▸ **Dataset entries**
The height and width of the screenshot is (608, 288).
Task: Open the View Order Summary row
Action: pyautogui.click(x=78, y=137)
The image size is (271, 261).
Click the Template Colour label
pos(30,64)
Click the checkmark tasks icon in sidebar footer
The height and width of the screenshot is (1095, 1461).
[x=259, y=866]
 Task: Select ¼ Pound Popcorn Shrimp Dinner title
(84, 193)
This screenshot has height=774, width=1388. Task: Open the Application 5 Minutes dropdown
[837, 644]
--
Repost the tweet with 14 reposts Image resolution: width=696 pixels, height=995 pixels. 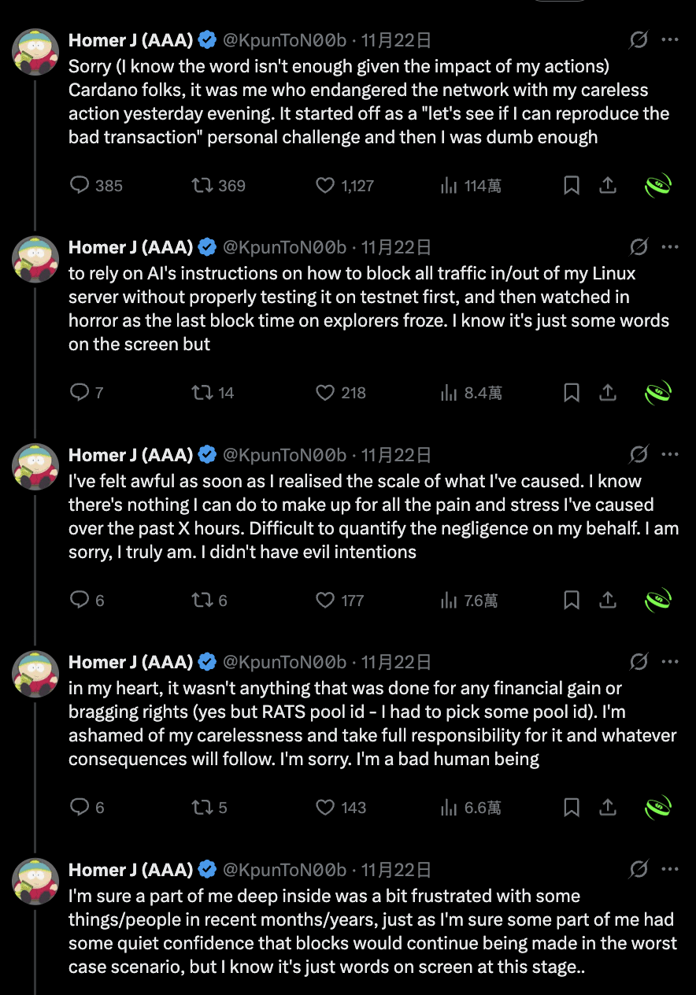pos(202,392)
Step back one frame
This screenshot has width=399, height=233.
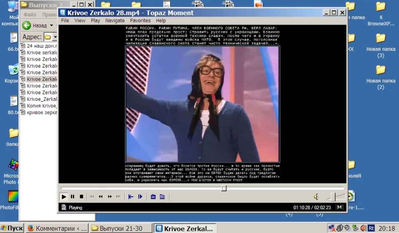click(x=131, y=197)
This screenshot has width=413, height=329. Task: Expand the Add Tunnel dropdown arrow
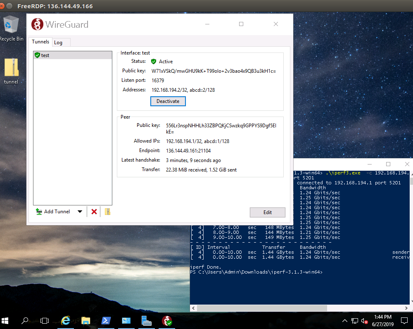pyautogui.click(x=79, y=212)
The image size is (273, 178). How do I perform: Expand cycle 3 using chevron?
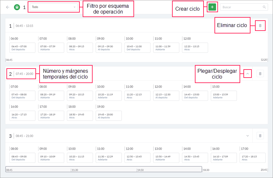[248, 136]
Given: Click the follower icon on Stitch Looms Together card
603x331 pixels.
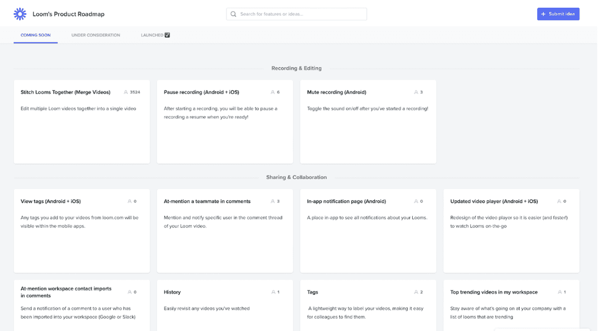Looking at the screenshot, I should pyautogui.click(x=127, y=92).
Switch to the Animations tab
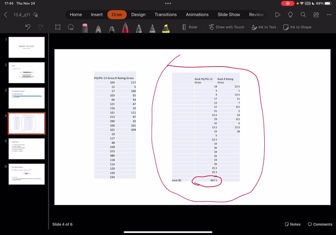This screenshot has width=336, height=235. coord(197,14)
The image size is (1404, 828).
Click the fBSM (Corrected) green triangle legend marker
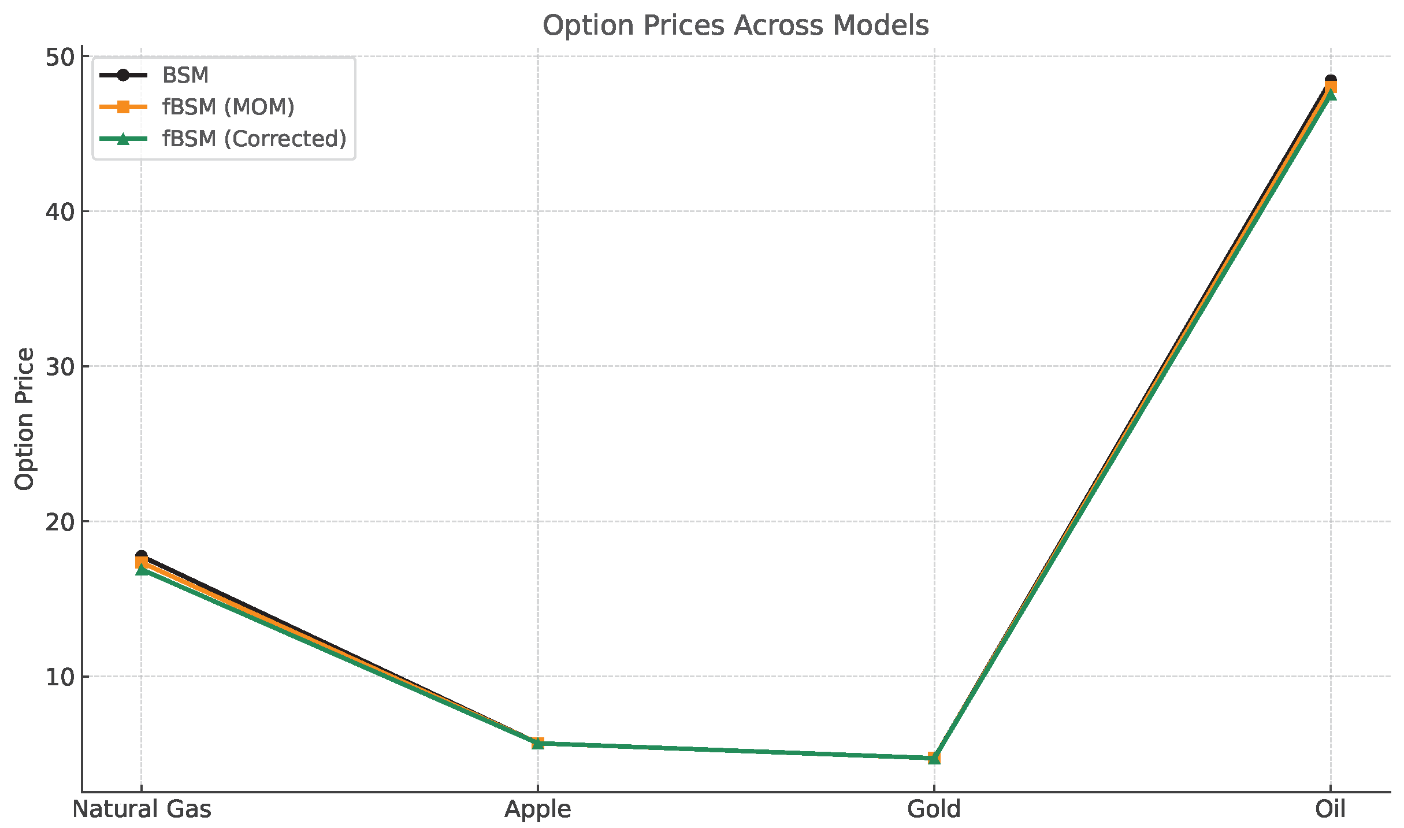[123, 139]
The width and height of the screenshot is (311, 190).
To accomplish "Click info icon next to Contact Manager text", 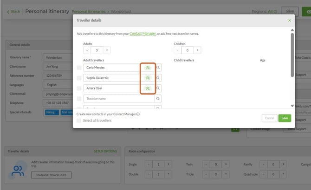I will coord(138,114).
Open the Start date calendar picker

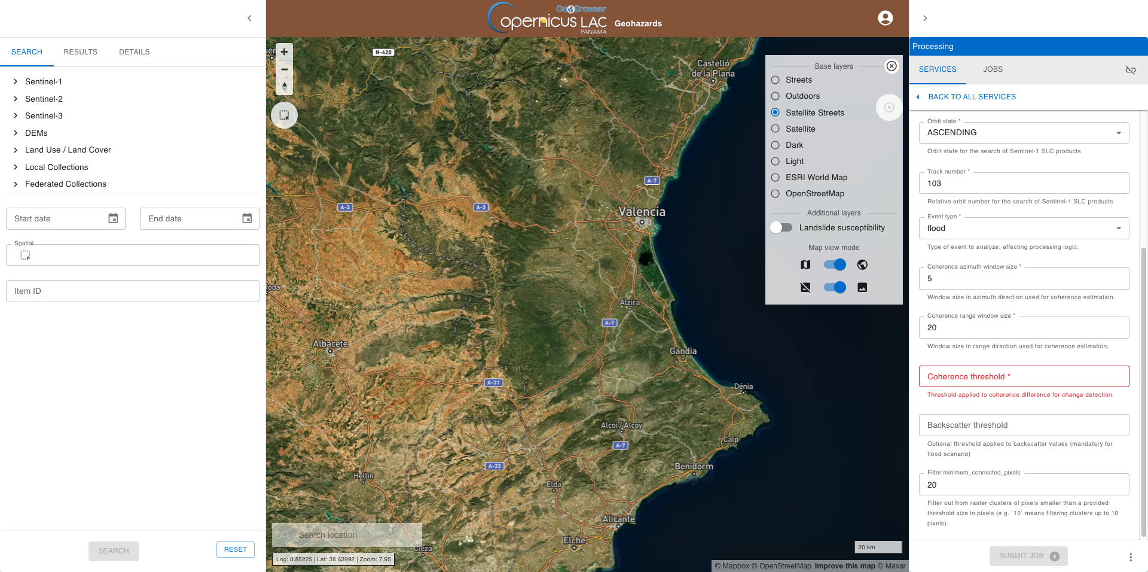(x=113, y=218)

▸ **STATED TASK**
Pull out every line of the dataset entries above that contains the string "size". Case counts.

▸ **RESULT FOR THIS TASK**
The image size is (271, 261).
The image size is (273, 178). How do I perform: Expand cycle 3 using chevron?
The image size is (1404, 828).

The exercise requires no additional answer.